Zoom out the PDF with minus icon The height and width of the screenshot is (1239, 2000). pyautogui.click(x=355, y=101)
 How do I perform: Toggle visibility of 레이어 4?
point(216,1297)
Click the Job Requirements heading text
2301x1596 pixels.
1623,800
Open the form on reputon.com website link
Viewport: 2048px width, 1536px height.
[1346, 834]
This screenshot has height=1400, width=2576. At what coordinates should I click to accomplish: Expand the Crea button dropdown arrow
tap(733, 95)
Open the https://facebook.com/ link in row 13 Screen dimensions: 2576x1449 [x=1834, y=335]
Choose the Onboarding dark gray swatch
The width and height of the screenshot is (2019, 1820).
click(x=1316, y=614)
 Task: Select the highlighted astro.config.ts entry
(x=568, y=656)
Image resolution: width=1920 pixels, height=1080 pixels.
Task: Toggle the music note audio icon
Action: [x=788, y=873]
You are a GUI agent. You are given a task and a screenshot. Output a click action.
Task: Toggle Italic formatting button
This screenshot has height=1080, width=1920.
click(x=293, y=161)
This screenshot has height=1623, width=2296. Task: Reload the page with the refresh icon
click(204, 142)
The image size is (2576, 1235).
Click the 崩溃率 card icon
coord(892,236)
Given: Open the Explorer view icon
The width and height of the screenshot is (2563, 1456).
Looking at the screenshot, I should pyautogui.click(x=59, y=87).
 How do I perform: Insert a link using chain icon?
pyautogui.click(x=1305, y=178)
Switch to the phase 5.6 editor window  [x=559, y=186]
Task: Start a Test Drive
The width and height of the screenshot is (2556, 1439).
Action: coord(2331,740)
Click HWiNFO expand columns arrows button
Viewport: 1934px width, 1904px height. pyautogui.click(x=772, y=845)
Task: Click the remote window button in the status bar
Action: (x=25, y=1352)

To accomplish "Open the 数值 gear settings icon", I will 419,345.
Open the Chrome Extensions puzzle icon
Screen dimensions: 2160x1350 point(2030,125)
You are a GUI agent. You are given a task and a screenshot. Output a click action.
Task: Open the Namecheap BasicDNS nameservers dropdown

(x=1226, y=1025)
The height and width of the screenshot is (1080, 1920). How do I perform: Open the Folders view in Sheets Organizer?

----

_What the exercise asks_.
Extract the full listing above without alteration.

_Written response_.
Zoom out the PDF with minus icon The height and width of the screenshot is (1239, 2000). pyautogui.click(x=355, y=101)
 How do I perform: Toggle visibility of 레이어 4?
point(216,1297)
Click the Job Requirements heading text
2301x1596 pixels.
1623,800
Open the form on reputon.com website link
Viewport: 2048px width, 1536px height.
[1346, 834]
This screenshot has height=1400, width=2576. At what coordinates should I click to accomplish: Expand the Crea button dropdown arrow
tap(733, 95)
Open the https://facebook.com/ link in row 13 Screen dimensions: 2576x1449 [x=1834, y=335]
Choose the Onboarding dark gray swatch
The width and height of the screenshot is (2019, 1820).
click(x=1316, y=614)
 Task: Select the highlighted astro.config.ts entry
(x=568, y=656)
Image resolution: width=1920 pixels, height=1080 pixels.
Task: Toggle the music note audio icon
Action: [x=788, y=873]
You are a GUI agent. You are given a task and a screenshot. Output a click action.
Task: Toggle Italic formatting button
This screenshot has height=1080, width=1920.
click(x=293, y=161)
This screenshot has height=1623, width=2296. Task: Reload the page with the refresh icon
click(204, 142)
The image size is (2576, 1235).
Click the 崩溃率 card icon
coord(892,236)
Given: Open the Explorer view icon
The width and height of the screenshot is (2563, 1456).
Looking at the screenshot, I should pyautogui.click(x=59, y=87).
 How do I perform: Insert a link using chain icon?
pyautogui.click(x=1305, y=178)
Switch to the phase 5.6 editor window  [x=559, y=186]
Task: Start a Test Drive
The width and height of the screenshot is (2556, 1439).
Action: coord(2331,740)
Click HWiNFO expand columns arrows button
Viewport: 1934px width, 1904px height. pyautogui.click(x=772, y=845)
Task: Click the remote window button in the status bar
Action: (x=25, y=1352)

To accomplish "Open the 数值 gear settings icon", I will 419,345.
Open the Chrome Extensions puzzle icon
Screen dimensions: 2160x1350 point(2030,125)
You are a GUI agent. You are given a task and a screenshot. Output a click action.
Task: Open the Namecheap BasicDNS nameservers dropdown

(x=1226, y=1025)
The height and width of the screenshot is (1080, 1920). How do I perform: Open the Folders view in Sheets Organizer?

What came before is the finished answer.